◆ Assignment ◆
Take the lines below between the one holding "Where should I click to: Switch chart" and the one holding "Given: Play the sequence in Program monitor", inclusive, and copy them exactly. Add nothing.

------------------------------

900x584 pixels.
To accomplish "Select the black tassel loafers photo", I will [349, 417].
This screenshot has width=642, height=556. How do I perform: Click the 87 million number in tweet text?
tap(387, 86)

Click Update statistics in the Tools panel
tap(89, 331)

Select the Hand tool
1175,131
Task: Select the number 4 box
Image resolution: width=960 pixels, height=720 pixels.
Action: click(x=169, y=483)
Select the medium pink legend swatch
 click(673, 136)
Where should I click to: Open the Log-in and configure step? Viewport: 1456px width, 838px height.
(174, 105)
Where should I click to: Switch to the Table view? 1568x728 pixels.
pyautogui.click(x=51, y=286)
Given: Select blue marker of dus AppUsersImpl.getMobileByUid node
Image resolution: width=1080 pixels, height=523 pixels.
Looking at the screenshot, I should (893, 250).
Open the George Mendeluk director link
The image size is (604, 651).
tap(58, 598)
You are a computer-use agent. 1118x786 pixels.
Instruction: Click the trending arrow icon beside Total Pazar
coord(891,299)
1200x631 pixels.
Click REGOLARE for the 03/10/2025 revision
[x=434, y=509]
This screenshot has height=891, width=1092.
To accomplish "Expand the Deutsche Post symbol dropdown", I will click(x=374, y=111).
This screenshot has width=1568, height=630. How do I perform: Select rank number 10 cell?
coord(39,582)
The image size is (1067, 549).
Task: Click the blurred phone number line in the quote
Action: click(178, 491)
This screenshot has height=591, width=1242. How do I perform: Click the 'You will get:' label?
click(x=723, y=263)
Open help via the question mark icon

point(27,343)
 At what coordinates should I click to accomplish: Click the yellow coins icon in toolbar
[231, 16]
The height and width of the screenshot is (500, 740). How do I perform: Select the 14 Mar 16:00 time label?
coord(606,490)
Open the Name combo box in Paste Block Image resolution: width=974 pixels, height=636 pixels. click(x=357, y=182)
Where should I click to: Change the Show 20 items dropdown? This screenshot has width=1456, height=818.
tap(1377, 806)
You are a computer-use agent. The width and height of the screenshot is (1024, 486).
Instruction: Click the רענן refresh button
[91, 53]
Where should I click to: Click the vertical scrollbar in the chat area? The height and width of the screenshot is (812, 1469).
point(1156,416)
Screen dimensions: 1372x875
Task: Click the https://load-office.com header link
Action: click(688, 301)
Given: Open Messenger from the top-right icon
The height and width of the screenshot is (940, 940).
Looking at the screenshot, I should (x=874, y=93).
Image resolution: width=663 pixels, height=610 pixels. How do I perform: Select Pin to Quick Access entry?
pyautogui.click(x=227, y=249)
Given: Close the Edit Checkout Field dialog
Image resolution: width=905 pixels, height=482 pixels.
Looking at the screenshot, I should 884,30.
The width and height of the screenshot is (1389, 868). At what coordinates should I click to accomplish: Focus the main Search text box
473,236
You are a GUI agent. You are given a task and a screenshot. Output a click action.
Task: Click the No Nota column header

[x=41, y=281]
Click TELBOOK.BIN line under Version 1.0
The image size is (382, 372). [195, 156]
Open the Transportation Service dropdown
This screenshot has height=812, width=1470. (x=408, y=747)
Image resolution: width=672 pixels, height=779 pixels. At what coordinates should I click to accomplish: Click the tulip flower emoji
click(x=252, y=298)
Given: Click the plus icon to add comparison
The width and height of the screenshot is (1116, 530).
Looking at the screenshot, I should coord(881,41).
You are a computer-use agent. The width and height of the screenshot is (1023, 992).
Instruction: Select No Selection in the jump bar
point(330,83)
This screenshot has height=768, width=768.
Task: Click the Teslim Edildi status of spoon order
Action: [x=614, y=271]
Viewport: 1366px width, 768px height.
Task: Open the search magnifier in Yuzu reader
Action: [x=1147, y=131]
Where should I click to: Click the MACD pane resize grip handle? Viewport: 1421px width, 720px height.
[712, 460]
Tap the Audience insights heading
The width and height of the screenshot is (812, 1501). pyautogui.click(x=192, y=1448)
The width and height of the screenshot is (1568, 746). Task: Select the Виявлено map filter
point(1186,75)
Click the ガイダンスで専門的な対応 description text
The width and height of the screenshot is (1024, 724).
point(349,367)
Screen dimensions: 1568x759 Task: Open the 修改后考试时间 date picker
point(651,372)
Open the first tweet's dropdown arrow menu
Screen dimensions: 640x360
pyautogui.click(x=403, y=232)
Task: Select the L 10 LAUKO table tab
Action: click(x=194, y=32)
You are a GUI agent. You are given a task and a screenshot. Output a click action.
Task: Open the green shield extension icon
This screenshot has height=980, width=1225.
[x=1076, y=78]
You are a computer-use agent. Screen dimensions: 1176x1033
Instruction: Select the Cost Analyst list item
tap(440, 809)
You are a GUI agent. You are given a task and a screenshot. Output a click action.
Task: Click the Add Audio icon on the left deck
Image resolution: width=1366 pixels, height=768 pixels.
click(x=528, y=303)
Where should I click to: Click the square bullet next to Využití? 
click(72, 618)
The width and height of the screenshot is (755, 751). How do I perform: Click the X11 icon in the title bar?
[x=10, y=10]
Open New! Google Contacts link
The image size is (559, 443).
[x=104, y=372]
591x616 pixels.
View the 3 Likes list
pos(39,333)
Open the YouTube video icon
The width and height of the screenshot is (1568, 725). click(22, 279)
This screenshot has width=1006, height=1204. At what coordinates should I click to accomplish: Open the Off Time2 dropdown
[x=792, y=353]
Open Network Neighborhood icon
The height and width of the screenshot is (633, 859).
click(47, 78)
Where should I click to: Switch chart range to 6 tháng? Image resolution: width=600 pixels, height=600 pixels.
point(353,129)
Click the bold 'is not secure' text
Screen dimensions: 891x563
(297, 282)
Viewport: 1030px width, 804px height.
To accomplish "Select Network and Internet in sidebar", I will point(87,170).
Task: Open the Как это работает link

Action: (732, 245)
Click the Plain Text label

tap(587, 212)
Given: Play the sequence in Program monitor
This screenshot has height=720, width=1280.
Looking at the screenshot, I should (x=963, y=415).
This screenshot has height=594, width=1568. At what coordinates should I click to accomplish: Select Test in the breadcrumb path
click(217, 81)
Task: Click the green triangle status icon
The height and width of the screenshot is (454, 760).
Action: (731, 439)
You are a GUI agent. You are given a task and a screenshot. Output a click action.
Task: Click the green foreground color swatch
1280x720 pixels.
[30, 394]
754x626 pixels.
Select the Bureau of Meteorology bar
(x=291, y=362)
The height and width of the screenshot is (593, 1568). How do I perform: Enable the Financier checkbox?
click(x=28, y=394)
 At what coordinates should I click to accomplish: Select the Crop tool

------------------------------

◆ Worked solution ◆
Where should I click to: Switch chart range to 6 tháng? Image resolution: width=600 pixels, height=600 pixels.
point(353,129)
Click the bold 'is not secure' text
Screen dimensions: 891x563
(297, 282)
Viewport: 1030px width, 804px height.
To accomplish "Select Network and Internet in sidebar", I will point(87,170).
Task: Open the Как это работает link

Action: (732, 245)
Click the Plain Text label

tap(587, 212)
Given: Play the sequence in Program monitor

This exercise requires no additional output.